La diffusion de ces travaux autant que leur couverture médiatique (France culture, Arte, presse quotidienne, etc.) assurent à ces recherches une visibilité importante. Concernant les recherches menées par Marie-Pierre Chopin sur l’éducation artistique, l’ouverture marquée vers le domaine de la science politique est l’une des avancées devant être poursuivie, renouant là encore les travaux menés dans le champ 1 en termes d’action publique dans les mondes de la culture.
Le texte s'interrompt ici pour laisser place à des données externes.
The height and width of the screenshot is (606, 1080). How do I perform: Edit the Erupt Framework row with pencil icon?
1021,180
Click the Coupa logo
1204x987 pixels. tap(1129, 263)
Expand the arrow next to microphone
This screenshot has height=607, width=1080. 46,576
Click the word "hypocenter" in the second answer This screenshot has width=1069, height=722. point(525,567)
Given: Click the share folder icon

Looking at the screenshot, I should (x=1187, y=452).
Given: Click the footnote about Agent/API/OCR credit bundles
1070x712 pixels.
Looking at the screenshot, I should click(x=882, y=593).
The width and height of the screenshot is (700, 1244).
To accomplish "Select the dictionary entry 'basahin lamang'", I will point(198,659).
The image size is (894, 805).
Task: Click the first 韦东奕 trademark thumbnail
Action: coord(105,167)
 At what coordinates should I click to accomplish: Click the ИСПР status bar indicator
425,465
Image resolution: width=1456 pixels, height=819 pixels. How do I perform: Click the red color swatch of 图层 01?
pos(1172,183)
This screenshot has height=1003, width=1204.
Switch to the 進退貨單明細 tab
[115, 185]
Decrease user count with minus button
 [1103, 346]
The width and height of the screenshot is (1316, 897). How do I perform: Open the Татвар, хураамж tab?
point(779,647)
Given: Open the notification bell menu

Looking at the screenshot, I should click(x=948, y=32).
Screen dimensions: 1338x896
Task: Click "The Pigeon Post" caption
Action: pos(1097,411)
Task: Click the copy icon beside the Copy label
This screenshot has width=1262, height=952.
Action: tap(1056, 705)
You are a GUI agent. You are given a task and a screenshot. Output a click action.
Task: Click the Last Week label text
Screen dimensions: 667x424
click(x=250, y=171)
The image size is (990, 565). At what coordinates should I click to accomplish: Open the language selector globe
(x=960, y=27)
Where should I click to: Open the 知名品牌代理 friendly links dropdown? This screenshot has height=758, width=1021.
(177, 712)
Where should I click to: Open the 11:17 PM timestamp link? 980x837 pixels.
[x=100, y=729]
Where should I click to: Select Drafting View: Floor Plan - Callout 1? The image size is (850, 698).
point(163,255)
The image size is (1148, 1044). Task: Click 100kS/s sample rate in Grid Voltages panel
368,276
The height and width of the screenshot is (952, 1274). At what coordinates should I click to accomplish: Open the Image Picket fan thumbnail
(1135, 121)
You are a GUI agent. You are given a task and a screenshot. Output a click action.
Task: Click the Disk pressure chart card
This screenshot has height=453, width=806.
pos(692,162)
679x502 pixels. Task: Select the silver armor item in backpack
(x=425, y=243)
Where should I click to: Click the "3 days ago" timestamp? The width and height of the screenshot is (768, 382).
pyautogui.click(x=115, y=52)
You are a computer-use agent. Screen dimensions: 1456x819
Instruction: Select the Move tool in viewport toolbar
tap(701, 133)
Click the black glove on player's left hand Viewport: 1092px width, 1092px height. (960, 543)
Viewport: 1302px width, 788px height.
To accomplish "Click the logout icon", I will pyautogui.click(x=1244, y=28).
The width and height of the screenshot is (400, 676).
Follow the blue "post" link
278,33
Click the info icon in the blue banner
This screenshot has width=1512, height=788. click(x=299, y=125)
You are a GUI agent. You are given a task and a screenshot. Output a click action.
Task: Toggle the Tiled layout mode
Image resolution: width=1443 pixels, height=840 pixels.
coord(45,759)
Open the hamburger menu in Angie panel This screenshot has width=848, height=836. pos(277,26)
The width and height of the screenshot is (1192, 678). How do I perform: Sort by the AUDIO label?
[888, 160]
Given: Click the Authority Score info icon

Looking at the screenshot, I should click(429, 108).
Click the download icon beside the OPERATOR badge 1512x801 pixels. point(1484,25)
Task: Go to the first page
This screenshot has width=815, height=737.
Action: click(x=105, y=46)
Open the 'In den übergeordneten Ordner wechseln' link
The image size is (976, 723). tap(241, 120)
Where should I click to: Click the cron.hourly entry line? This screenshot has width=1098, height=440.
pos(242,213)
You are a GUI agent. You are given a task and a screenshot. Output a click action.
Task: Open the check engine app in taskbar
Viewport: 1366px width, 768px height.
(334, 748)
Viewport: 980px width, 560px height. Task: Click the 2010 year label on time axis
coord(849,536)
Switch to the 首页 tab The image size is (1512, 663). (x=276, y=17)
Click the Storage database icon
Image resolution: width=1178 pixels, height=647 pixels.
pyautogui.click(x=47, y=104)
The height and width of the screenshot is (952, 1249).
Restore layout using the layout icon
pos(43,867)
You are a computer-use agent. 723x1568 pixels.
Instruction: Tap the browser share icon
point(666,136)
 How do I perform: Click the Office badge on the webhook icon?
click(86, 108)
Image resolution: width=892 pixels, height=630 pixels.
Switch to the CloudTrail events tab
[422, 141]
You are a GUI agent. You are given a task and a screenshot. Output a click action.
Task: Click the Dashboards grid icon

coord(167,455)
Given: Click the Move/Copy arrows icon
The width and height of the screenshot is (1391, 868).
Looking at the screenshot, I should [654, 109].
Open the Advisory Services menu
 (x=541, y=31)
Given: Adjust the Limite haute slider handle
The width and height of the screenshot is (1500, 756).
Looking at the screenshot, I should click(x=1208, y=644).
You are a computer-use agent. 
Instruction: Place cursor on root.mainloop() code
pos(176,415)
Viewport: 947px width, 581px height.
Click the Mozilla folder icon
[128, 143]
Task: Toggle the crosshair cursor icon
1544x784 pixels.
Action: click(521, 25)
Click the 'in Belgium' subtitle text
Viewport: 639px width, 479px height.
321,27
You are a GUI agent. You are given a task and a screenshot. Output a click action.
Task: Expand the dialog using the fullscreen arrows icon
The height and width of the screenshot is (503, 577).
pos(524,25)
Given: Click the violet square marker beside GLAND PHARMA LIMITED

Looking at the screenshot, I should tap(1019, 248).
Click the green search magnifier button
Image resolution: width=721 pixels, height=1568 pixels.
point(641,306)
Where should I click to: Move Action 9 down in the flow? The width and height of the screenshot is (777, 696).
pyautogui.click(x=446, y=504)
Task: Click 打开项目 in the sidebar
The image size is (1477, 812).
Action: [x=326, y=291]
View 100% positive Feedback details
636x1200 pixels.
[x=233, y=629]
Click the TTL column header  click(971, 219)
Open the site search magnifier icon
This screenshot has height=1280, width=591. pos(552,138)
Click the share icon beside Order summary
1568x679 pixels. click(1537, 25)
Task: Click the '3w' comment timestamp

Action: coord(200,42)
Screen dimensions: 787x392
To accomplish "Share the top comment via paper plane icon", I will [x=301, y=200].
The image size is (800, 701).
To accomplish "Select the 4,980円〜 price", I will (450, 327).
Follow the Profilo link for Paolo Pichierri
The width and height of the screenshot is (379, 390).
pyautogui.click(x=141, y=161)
La restructuration de cet ancien axe en champ marque l’importance de disposer d’un espace plus large, réunissant un ensemble épais de travaux en cours ou émergents sur les mondes de la culture et des contre-cultures, mais aussi dédiés à des pratiques culturelles autres : liées aux pratiques d’éducation parentales par exemple (travaux de Julie Pinsolle), aux nouvelles formes d’organisation de la cité (projet en cours porté par Sylvain Bordiec et Julie Pinsolle), mais aussi à la reconfiguration des pratiques de soin dans les mondes de la santé (elles-mêmes chevillées à des pratiques alimentaires ou sportives en forte évolution).
Les travaux réunis dans ce champ auront un intérêt commun pour deux problématiques :
- Celle des processus de légitimation (sociale, politique, scientifique, institutionnelle) des pratiques culturelles incluant l’approche critique de la construction des catégories (lien avec le champ 1) marquant les systèmes d’opposition auxquels se réfèrent les discours politiques, savants, académiques, médiatiques (culture et contre-culture, culture mainstream / culture underground, culture savante et culture populaire, culture de masse et culture des élites, cultures dominantes et cultures alternatives ou cultures des marges)
- Celle des processus de transmission (au sens du leg ou de l’héritage) de productions circonstantielles (émergeant dans des espaces-temps donnés), mais dont la stabilisation ou la disparition participent historiquement, en cristallisant les systèmes de valeurs des groupes, des institutions, du pouvoir, à organiser le social et à structurer l’économie des biens symboliques.